There are three major threats to a free and fair election on 1 November: a fourth wave of Covid, extremely low voter turnout and the Electoral Commission of SA (IEC).

Vaccine hesitancy is real and the government should be spending the next couple of months doing all it can to persuade citizens that they didn’t sacrifice the past 18 months of their lives waiting for a solution to the pandemic, only to reject the solution now.

Instead, the government and the country must now focus on local government elections.

The IEC did the morally right thing by attempting to have the election put off for a couple of months and the commission headed by former deputy chief justice Dikgang Moseneke correctly concluded that an election held during the current phase of the pandemic would not be free or fair.

Its biggest mistake was approaching the Constitutional Court instead of using parliament to get the poll postponed.

That has come back to bite them because where can they go to challenge a Constitutional Court ruling?

Corruption is the biggest threat to democracy between elections, but the IEC itself is the biggest threat to democracy during elections.

In the 2016 local government elections, the IEC was in the embarrassing situation of marked ballot papers being discovered outside an election venue in the very closely contested Nelson Mandela Bay metropolitan municipality.

The DA must have also forgotten the long waits before the results of other closely contested metros were released.

Those were signs the IEC was not prepared for those elections back then – and there was no pandemic at the time.

The DA’s eagerness to push ahead with the poll could be based on the miscalculated notion that the ruling party’s lack of preparedness would somehow translate into an election result advantage for themselves.

The most likely result is that in the midst of the huge vaccine hesitancy, the country might see its lowest poll turnout yet.

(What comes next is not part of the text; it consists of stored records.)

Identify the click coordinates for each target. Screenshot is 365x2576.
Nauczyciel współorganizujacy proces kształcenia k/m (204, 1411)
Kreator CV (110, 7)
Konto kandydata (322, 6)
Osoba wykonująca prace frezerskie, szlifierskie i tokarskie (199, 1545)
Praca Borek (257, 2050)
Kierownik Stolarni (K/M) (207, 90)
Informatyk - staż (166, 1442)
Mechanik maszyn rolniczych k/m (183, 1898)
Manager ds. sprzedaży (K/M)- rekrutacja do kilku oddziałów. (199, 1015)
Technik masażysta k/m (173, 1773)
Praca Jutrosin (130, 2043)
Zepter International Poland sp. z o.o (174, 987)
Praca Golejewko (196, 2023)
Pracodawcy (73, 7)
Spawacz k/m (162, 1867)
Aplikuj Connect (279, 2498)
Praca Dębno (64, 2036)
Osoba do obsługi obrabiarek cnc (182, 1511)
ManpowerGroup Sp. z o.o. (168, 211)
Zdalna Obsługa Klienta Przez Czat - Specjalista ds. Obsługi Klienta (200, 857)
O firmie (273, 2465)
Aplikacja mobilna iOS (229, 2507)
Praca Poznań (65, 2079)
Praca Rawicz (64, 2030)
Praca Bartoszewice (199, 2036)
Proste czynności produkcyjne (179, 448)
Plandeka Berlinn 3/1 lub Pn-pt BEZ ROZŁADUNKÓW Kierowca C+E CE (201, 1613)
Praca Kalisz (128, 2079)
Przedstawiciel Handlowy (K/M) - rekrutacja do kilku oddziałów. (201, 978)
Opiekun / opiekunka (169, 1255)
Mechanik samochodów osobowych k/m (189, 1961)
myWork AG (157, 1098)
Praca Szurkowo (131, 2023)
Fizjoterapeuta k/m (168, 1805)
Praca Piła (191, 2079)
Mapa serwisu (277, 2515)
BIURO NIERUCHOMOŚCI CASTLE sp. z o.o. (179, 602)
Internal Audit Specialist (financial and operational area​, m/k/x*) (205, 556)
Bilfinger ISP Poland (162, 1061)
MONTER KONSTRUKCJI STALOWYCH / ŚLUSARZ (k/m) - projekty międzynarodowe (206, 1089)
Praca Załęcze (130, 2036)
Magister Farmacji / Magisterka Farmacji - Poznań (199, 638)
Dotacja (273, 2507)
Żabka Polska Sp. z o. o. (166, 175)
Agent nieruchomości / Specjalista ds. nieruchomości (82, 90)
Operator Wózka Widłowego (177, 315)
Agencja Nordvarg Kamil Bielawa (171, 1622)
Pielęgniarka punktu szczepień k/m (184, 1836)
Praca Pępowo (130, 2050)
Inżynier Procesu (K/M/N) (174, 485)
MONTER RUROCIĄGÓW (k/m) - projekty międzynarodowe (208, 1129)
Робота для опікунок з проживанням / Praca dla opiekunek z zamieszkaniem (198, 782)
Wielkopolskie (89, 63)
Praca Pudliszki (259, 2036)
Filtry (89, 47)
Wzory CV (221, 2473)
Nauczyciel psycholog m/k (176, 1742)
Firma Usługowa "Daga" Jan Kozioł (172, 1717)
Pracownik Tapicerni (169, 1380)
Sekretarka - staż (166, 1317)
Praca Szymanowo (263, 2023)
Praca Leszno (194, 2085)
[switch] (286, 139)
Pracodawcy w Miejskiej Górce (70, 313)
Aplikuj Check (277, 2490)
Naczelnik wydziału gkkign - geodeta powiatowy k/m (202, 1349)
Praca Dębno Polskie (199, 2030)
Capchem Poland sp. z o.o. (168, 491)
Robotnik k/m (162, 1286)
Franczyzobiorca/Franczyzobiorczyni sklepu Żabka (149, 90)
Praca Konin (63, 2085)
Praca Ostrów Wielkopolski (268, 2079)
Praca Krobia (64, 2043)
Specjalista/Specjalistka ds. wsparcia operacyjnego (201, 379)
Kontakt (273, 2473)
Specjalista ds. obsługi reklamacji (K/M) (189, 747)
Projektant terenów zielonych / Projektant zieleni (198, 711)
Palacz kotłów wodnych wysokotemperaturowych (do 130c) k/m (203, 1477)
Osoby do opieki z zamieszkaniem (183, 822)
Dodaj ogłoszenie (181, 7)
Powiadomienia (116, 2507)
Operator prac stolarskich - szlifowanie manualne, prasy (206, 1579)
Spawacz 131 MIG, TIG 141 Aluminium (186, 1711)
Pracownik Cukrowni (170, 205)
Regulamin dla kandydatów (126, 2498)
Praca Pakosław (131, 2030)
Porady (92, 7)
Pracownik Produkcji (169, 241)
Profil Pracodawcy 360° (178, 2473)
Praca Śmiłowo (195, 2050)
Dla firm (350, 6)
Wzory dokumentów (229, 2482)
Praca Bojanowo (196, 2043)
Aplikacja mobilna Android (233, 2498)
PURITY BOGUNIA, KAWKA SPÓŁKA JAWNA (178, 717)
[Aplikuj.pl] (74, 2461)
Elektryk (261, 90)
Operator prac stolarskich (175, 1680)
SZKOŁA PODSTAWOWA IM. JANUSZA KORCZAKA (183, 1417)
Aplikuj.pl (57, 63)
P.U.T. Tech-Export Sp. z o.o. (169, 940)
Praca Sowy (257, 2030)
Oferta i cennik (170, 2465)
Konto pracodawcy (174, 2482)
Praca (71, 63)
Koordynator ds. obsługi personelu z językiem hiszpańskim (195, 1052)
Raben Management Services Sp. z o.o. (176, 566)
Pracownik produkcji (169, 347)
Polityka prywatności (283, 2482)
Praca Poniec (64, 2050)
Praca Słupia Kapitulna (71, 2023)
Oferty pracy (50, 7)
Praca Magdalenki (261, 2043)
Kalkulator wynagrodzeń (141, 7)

Vaccine hesitancy is not due to lack of trust in the vaccine, but is also a middle finger to the government by voters.

Sure, the constitution wins with the poll going ahead on 1 November, but the SA voters and democracy will be the losers.

A few months delay would have meant the election took place after a significant portion of the population had been vaccinated and campaigning would be more open.

Could the DA be hoping a disorganised poll will favour it more than the ANC and the Economic Freedom Fighters?